At initial diagnosis of COVID-19, 64% were scored as high-risk on the COVID-GRAM. The remainder as medium-risk. None were scored low-risk. Median COVID-GRAM scores were higher in those admitted to ICU (156 versus 210, p=0.01), who died (147 versus 198, p=0.002), or became critically ill (142 versus 198, p<0.001). Those scored at high-risk on the COVID-GRAM were significantly more likely to develop critical illness (p<0.001) or die during their admission (p=0.01). There was no difference in the proportion admitted to ICU (p=0.08). Results were similar for the ISARIC-4C; 8.5% were classed as intermediate-risk, 83% as high-risk and 8.5% as very high-risk, while no patients were scored low-risk. Median ISARIC-4C scores were significantly higher among those who died (10 versus 13, p<0.001) or developed critical illness (10 versus 13, p<0.001). There was no statistically significant difference between the COVID-GRAM (AUROC 0.76, 95% CI:0.65–0.88) and ISARIC-4C (AUROC 0.86, 95% CI:0.76–0.96) in predicting inpatient mortality (p=0.134). The ISARIC-4C was however, significantly more accurate than the COVID-GRAM in predicting those who developed critical illness (AUROC 0.90, 95% CI:0.82–0.97 versus 0.78, 95% CI:0.68–0.89, respectively, p=0.0486). ROC curves are presented in Figure 1. Diagnostic accuracy was similar when non-frail patients were excluded, although the difference in accuracy in predicting critical care was no longer significant (p=0.07). Adjusting for age, co-morbidity (CCI), sex, frailty, dementia and obesity, the COVID-GRAM (OR per SD increase 3.81, 95% CI:1.38–10.55, p=0.01) and ISARIC-4C (OR per SD increase 41.09, 95% CI:5.49–307.39, p<0.001), remained independent predictors of mortality. Similarly, after adjustment, both the COVID-GRAM (OR per SD increase 3.55, 95% CI: 1.39–9.07, p=0.008) and ISARIC-4C (OR 165.06, 95% CI: 9.94–2740.71, p<0.001), independently predicted those who would develop critical illness.

Figure 1
figure 1

Receiver operating characteristic curves comparing the predictive accuracy of the ISARIC-4C and COVID-GRAM for (a) death and (b) critical illness.

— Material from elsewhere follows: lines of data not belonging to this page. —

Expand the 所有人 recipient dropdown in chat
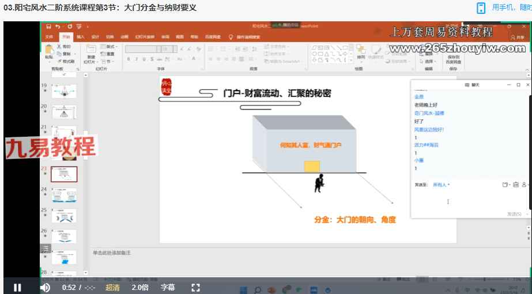The width and height of the screenshot is (532, 294). pyautogui.click(x=441, y=185)
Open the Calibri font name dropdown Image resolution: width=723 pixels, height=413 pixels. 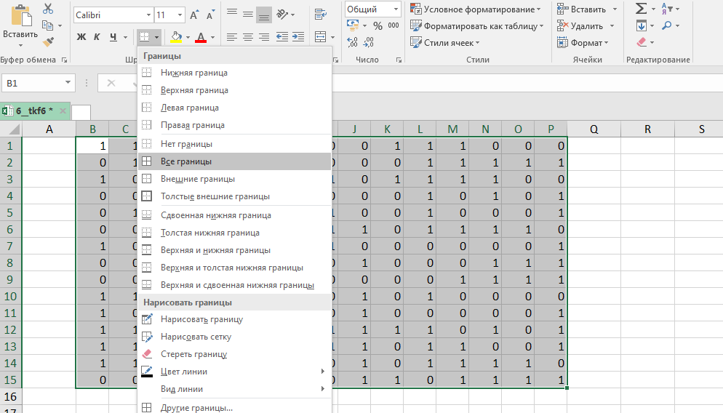[x=148, y=15]
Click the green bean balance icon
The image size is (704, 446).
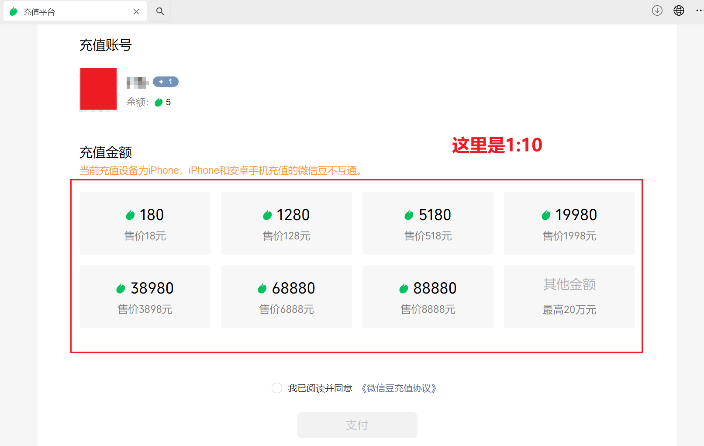coord(159,102)

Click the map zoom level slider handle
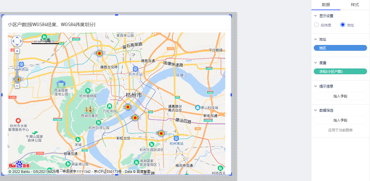[17, 68]
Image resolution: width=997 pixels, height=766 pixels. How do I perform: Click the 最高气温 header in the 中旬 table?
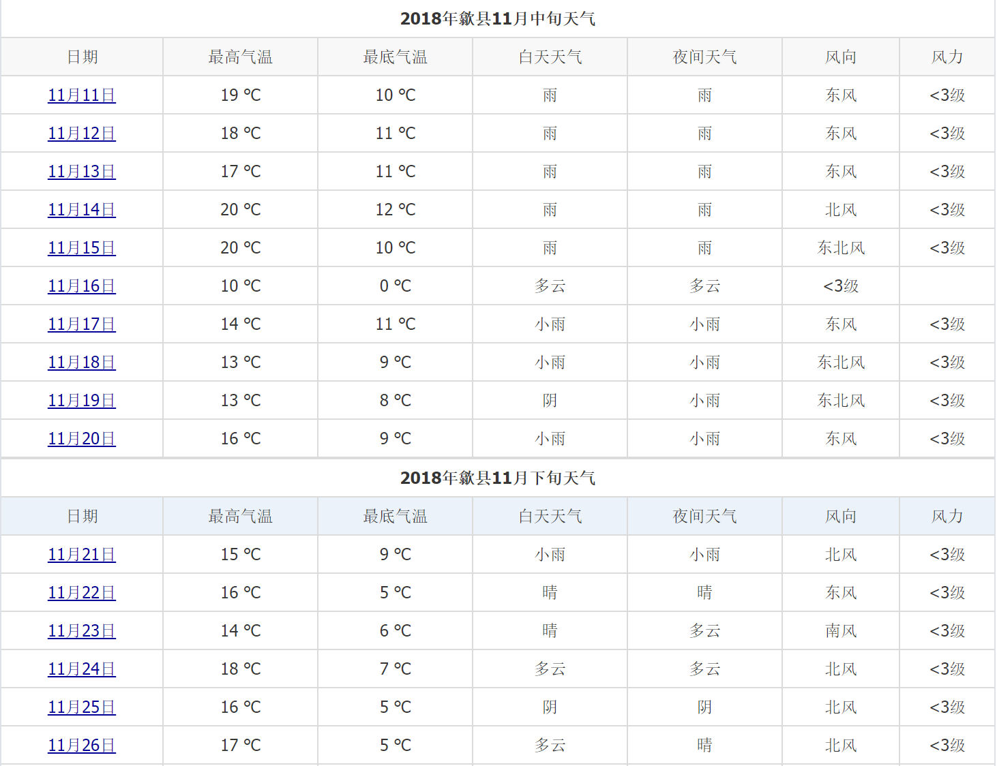pos(241,57)
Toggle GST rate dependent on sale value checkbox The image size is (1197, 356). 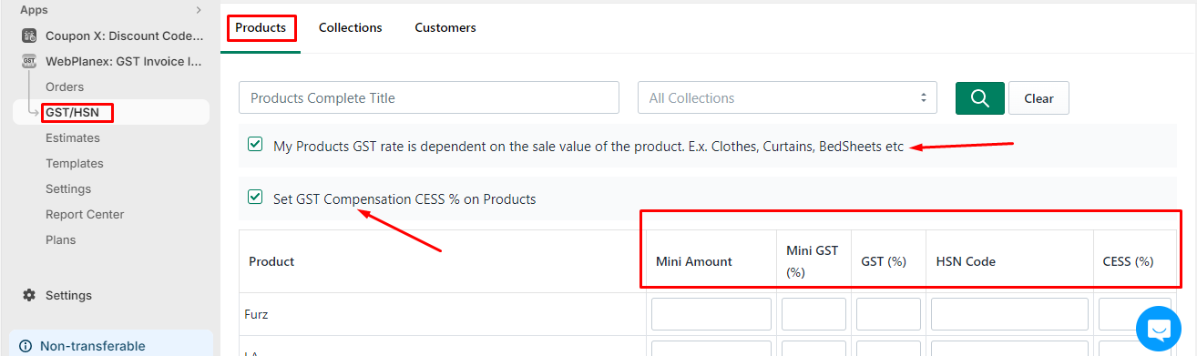point(255,145)
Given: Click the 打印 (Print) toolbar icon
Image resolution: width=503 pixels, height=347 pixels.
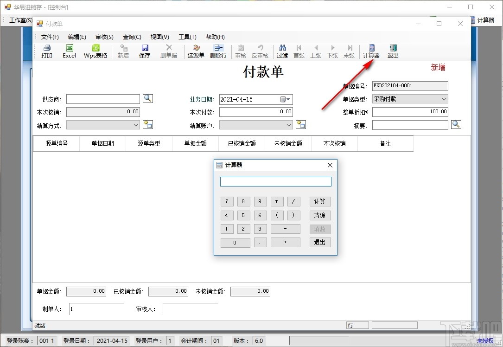Looking at the screenshot, I should (x=46, y=51).
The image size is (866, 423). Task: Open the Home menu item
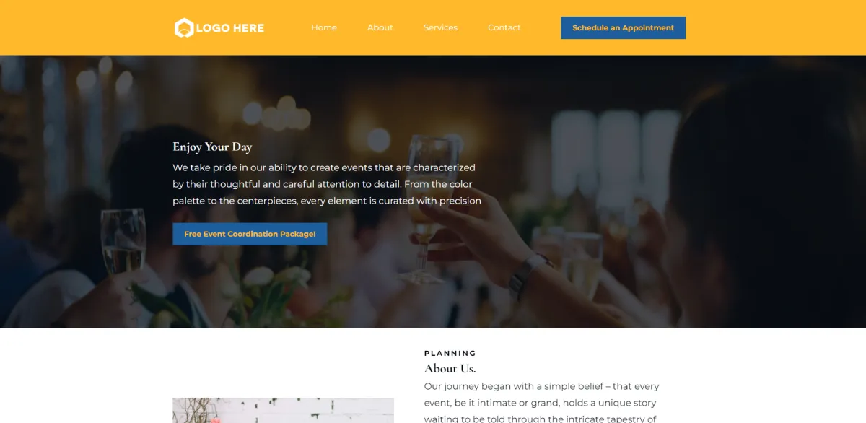324,27
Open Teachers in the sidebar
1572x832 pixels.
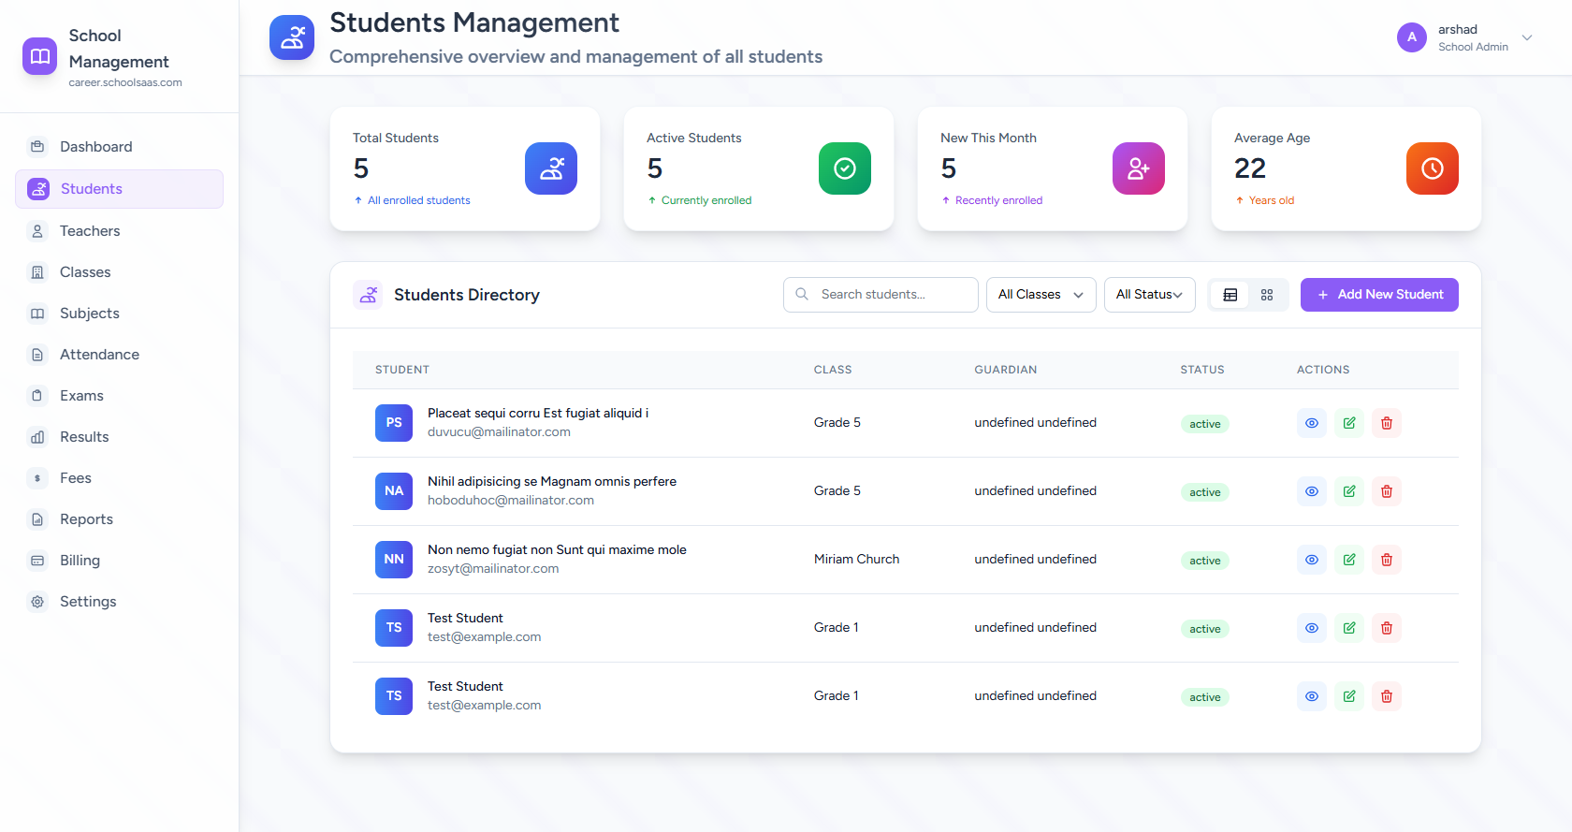point(90,231)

In-keeping with the pattern of COVID-19 illness noted in other countries, frailty was common (8) and mortality high in this multi-morbid cohort of older inpatients. Those with higher COVID-GRAM and ISARIC-4C scores were more likely to die or develop critical illness during admission, even after adjustment for potential confounders. Although, both instruments had fair-good predictive validity, the ISARIC-4C had excellent and statistically greater accuracy in predicting critical illness among all but not frail patients, despite requiring fewer and arguably easier-to-obtain variables. Recent external validation of the COVID-GRAM also highlights that it overestimates risk in the highest-risk patients and has only fair accuracy for death (AUROC 0.79) (4) and critical illness (AUROC 0.72) (6), similar to our findings. However, clear ceiling effects were evident for both instruments such that no individuals were identified as low-risk, which may limit their utility in clinical practice. Although, this study is limited by the small sample size and risk of referral (admission rate) bias, it suggests that until these instruments are evaluated in large representative samples of older inpatients, they should only be used with caution to prognosticate and predict risk of critical illness in those who arguably are most likely to require it on admission, older patients. As Europe and other parts of the world face further waves of COVID-19 and until vaccination reduces risk, ongoing studies of prognostication models in frail older patients are needed.